On-the-spot toci for GCA

4 minute read

PBS approval reform starts, with RA and AS changes to follow.

In good news for rheumatologists and their patients with giant cell arteritis, new prescription approval processes mean a faster turnaround time with potential for better communication and education about using the medication.

While not as seamless as streamlined authority, for many it represents a major improvement on the current system and could lead to better patient outcomes.

From 1 July 2023, real-time assessment of authority requests for tocilizumab for GCA are available through Services Australia’s Online PBS Authorities (OPA) system, via Health Professional Online Services (HPOS). The change applies to initial and continuing treatment.

The initiative is part of the Department of Health and Aged Care’s digital transformation of Authority Required (Written) PBS listings.

Providing that eligibility criteria are met, prescribers can obtain immediate authority approval online, without having to submit paper forms, prescriptions and test results, or upload copies of these to Services Australia for assessment. Once approved, patients can leave the consultation with the prescription for their medicine.

Postal applications for authority to prescribe can still be used.

Sydney-based rheumatologist and vasculitis specialist Dr Tony Sammel is delighted with the new, faster approval process and what it means for patients.

“Once a decision is made to use tocilizumab, the key thing is really to get going quickly so you can wean patients off prednisone faster than you would otherwise be able to do,” said Dr Sammel.

“I would typically try and start tocilizumab as soon as a diagnosis is confirmed, and that historically has meant doing the paperwork.”

Dr Sammel said that depending on how the paperwork is submitted – through the PRODA system versus by mail – it can take anywhere from one hour to one month.

“I would typically get an approval back within a few days, though it can be up to a week or so.
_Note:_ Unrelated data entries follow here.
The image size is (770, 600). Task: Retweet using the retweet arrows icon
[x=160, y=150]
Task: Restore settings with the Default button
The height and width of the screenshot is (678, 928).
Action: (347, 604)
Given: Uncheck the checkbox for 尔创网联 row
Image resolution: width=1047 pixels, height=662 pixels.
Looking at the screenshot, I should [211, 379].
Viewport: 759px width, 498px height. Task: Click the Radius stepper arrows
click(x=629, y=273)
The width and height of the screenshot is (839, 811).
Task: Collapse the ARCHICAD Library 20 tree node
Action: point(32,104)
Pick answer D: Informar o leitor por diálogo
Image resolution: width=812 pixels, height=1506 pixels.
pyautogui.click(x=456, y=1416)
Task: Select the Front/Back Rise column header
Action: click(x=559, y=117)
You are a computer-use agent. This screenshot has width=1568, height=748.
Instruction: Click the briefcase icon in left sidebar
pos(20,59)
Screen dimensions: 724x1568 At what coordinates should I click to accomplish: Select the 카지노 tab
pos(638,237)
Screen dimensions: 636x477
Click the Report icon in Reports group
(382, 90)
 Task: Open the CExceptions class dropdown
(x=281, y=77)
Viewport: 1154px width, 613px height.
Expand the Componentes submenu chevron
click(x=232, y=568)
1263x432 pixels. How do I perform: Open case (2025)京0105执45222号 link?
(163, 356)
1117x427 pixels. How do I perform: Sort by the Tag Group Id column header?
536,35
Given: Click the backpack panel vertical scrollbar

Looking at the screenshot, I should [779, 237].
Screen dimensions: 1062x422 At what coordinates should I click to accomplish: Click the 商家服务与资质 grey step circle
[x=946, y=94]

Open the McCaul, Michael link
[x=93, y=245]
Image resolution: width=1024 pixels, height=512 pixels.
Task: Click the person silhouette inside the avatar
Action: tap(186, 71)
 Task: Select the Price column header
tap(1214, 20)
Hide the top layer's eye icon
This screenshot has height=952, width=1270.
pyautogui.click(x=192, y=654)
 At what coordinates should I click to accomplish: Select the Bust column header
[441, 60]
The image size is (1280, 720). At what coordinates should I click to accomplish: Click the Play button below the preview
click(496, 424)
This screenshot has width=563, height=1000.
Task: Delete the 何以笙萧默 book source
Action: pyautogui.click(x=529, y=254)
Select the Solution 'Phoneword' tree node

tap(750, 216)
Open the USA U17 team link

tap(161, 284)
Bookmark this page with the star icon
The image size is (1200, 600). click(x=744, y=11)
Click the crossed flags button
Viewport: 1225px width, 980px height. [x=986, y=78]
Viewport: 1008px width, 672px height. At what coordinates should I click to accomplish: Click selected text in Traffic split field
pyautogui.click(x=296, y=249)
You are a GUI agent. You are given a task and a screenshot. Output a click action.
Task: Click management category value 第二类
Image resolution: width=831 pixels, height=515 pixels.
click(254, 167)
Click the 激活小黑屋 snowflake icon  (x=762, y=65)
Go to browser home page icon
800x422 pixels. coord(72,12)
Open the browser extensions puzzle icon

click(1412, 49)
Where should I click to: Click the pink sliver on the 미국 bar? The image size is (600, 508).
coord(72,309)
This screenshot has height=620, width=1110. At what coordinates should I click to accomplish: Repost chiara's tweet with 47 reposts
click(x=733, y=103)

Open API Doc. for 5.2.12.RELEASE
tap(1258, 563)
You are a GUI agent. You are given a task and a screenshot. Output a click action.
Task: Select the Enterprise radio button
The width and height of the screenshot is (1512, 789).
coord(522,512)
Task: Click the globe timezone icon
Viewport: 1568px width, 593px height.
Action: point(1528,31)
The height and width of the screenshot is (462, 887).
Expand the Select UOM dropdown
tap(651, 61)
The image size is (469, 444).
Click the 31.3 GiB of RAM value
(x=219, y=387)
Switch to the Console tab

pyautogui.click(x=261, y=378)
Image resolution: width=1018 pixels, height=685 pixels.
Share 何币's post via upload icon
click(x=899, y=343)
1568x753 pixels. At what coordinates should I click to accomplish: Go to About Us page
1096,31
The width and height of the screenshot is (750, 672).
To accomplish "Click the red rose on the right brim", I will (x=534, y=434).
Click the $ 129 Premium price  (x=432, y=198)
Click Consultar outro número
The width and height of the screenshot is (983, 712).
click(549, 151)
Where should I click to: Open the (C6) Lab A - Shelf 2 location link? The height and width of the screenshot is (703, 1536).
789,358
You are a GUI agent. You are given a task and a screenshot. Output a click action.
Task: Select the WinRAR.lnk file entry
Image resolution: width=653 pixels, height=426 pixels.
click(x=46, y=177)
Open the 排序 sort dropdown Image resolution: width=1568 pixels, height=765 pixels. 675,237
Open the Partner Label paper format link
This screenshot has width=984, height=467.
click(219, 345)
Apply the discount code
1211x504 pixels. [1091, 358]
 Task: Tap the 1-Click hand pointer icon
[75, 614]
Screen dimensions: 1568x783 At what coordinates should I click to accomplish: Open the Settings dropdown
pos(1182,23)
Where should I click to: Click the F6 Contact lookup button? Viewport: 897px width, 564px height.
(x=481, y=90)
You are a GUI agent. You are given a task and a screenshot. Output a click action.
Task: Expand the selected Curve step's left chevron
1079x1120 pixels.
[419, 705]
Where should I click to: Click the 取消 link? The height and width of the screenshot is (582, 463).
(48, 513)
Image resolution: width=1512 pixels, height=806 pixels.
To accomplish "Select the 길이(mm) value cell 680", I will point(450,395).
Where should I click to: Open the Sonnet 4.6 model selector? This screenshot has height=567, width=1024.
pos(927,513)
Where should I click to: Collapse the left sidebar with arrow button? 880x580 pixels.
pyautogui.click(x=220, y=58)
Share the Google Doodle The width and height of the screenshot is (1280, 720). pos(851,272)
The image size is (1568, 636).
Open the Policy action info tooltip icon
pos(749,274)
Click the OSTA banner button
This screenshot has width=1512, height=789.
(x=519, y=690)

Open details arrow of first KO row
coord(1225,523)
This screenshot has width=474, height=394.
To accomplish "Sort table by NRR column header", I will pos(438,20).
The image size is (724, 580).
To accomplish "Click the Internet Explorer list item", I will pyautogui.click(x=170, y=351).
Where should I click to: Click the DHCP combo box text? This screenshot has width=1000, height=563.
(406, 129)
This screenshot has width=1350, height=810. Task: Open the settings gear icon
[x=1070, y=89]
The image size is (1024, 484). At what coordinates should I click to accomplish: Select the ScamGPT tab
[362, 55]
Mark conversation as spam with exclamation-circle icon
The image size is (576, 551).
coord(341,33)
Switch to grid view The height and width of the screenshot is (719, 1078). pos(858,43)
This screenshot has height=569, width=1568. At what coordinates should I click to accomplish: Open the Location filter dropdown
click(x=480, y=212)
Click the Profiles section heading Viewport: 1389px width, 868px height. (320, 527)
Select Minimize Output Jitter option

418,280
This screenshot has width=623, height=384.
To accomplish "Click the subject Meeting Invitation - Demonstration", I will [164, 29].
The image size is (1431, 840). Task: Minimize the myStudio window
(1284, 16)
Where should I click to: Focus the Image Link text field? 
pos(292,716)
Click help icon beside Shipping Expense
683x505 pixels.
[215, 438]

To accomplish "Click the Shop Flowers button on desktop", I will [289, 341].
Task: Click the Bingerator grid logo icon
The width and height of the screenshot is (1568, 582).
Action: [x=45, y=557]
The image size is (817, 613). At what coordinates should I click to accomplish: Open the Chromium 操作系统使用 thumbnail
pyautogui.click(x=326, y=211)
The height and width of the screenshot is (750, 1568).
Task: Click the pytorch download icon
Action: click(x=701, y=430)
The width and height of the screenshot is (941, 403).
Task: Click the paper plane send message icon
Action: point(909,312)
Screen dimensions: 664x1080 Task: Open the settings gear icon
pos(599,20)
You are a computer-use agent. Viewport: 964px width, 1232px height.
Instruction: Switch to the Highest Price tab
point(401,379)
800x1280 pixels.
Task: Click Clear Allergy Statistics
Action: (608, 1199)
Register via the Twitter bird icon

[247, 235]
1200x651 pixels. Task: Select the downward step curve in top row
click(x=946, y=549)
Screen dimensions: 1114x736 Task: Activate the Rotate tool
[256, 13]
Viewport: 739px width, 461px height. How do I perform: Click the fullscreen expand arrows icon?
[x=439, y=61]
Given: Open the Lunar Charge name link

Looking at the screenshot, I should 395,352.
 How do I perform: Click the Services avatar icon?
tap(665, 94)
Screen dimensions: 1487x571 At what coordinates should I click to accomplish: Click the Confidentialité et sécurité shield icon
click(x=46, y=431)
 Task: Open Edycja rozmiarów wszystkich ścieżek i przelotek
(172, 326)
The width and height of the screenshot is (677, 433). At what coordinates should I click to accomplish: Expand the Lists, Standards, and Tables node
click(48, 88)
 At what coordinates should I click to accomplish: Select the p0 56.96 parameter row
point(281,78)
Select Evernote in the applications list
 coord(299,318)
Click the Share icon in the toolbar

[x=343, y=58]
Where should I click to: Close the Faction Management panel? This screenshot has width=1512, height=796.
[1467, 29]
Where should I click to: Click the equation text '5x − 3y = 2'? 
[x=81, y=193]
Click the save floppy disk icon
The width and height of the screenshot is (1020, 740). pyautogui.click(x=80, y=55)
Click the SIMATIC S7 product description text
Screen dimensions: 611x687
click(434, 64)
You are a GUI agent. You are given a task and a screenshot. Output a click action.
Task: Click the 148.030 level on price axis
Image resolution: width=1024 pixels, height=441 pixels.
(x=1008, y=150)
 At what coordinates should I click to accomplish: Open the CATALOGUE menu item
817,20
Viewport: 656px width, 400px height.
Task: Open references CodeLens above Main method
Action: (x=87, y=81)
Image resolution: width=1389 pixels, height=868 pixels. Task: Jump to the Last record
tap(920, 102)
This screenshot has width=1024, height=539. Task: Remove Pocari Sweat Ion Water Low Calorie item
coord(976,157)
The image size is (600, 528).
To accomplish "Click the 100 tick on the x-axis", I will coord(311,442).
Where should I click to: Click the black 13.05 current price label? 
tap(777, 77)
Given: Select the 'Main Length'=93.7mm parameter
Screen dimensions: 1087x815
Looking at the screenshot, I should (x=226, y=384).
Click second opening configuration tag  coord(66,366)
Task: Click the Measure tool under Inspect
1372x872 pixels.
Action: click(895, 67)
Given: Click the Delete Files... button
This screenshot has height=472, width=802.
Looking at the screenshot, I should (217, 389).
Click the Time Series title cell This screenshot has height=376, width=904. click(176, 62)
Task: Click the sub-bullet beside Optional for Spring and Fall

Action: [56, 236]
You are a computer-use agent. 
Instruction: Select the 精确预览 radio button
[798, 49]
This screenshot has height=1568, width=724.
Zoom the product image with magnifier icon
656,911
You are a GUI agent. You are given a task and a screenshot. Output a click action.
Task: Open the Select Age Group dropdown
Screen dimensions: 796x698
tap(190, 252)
But if I’m concerned about a patient and I call them up, they’ll usually process that within an hour or two.

“Some of my colleagues, for logistical reasons, are still posting the paperwork down to Tasmania, and then waiting for the script to get sent back to patients, which can take up to a month. In that case, it’s obviously going to limit the ability to taper prednisone rapidly.

“I think that the old systems were impossible, but they’re just more obtuse than being able to do it in this new system.

Apart from faster turnaround, Dr Sammel said the new system provides the opportunity for better communication and education during the consultation.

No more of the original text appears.